Stored items:
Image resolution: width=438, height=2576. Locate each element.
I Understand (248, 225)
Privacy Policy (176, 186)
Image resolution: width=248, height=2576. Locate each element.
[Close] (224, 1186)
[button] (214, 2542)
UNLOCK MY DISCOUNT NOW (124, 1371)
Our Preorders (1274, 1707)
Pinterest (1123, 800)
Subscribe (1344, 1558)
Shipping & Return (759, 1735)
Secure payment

# Your instructions
Your task is to restate, word for word, each line from the one that includes "[Close] (224, 1186)" to the end of the records, with both ends included and nothing else.

# Problem solution
[Close] (224, 1186)
[button] (214, 2542)
UNLOCK MY DISCOUNT NOW (124, 1371)
Our Preorders (1274, 1707)
Pinterest (1123, 800)
Subscribe (1344, 1558)
Shipping & Return (759, 1735)
Secure payment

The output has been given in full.